* **WHAT YOU WILL DO**
Would you give back exactly the lines from the line with "Given: Open the Neighborhood #1 song title" through the end of the entries below, both included, but none of the pictures?

Screenshot grounding data:

:::::

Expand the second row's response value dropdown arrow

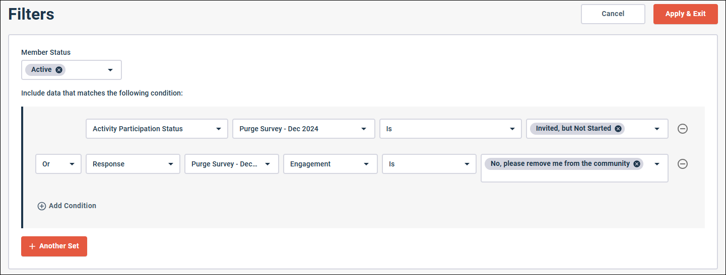point(657,164)
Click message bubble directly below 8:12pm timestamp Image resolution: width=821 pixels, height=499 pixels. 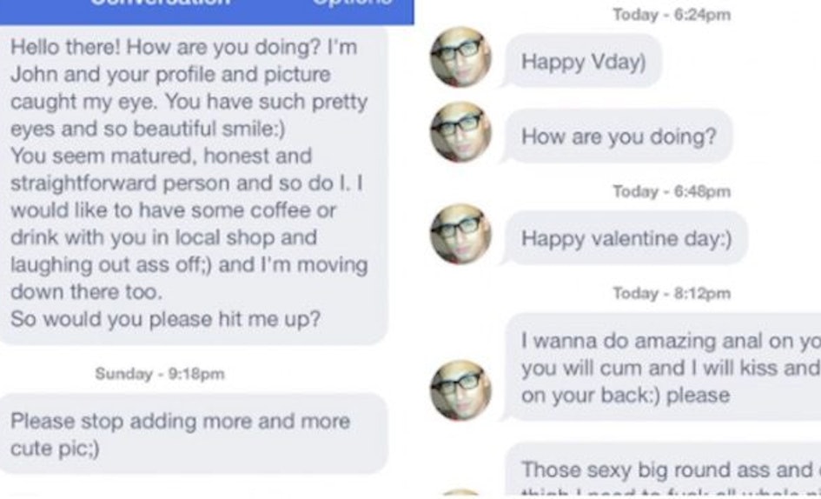click(x=663, y=368)
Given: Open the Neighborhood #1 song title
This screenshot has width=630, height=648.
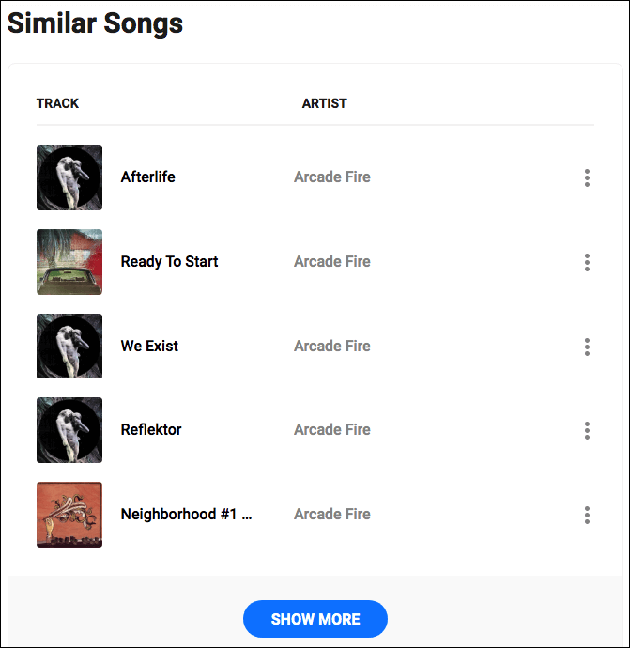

:::::

* **OUTPUT FOR THIS TASK**
Given: Open the Neighborhood #1 song title
This screenshot has width=630, height=648.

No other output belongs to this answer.